• **MATERIAL FOR THIS TASK**
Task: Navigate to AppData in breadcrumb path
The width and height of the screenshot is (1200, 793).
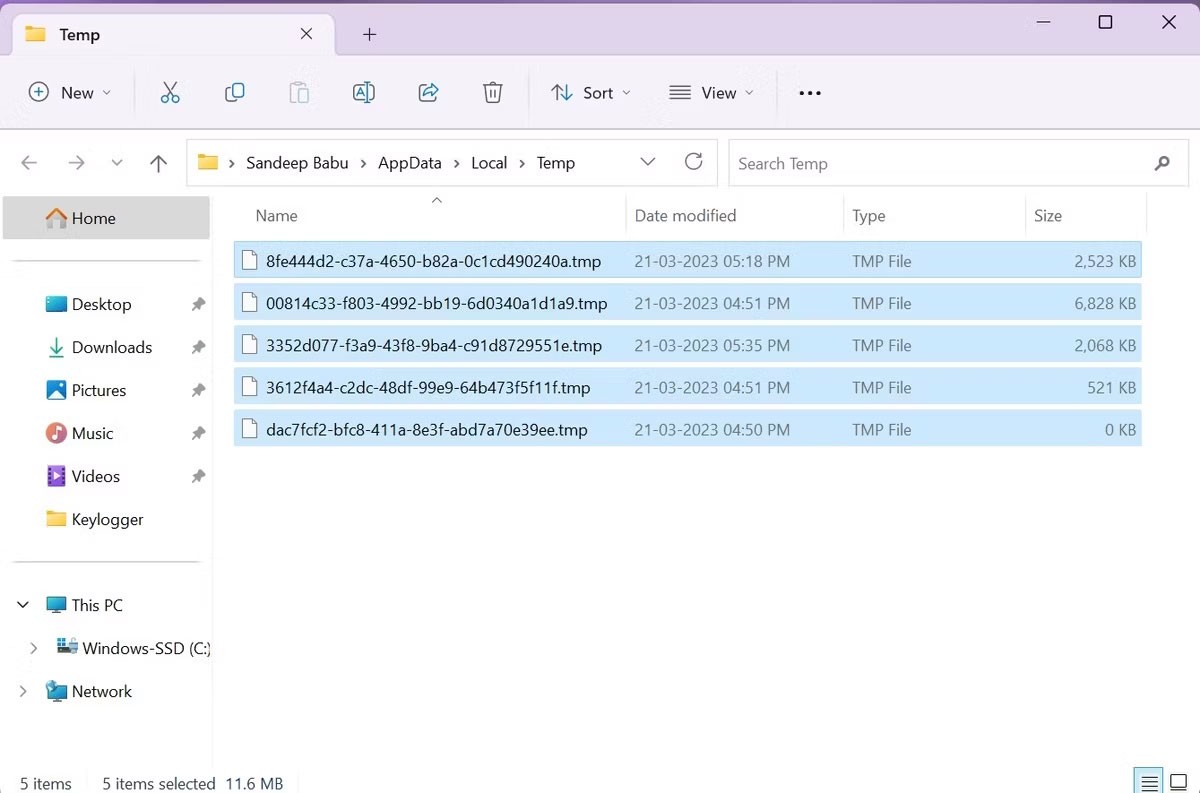Action: click(x=410, y=163)
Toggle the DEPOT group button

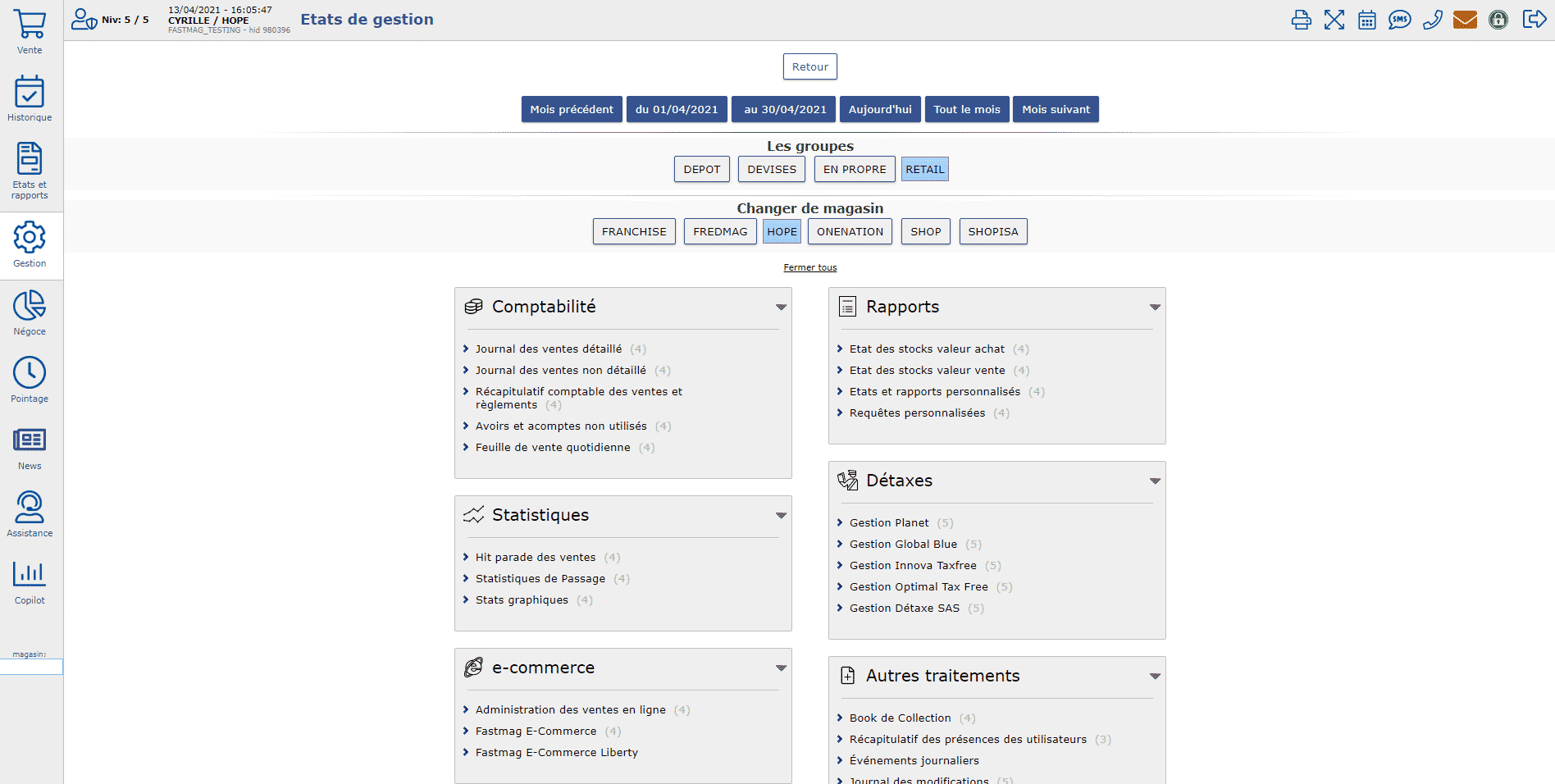coord(701,169)
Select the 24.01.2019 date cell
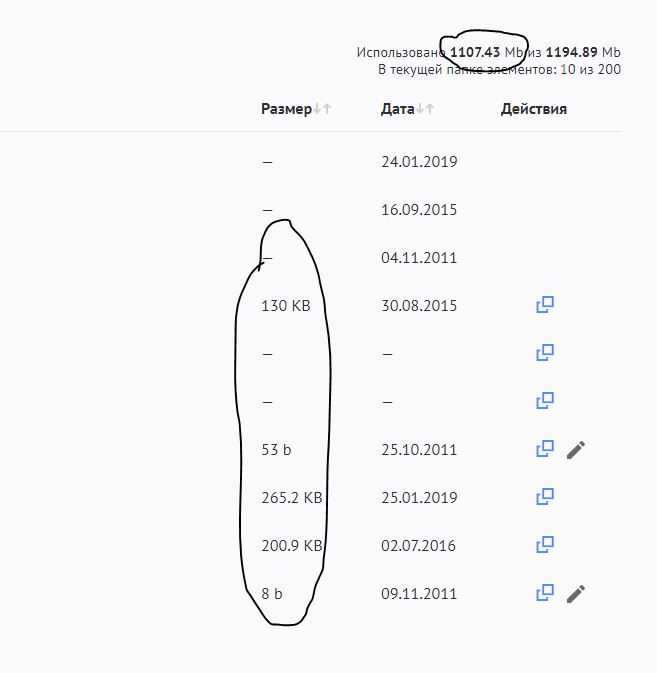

• **PROBLEM REQUIREMENTS**
Please copy the data above word for word, but only from the line that contains "Toggle the DEPOT group button" through the final line, both included, and without the pictures.

• **EXERCISE ANSWER**
Toggle the DEPOT group button

coord(701,169)
Select the 24.01.2019 date cell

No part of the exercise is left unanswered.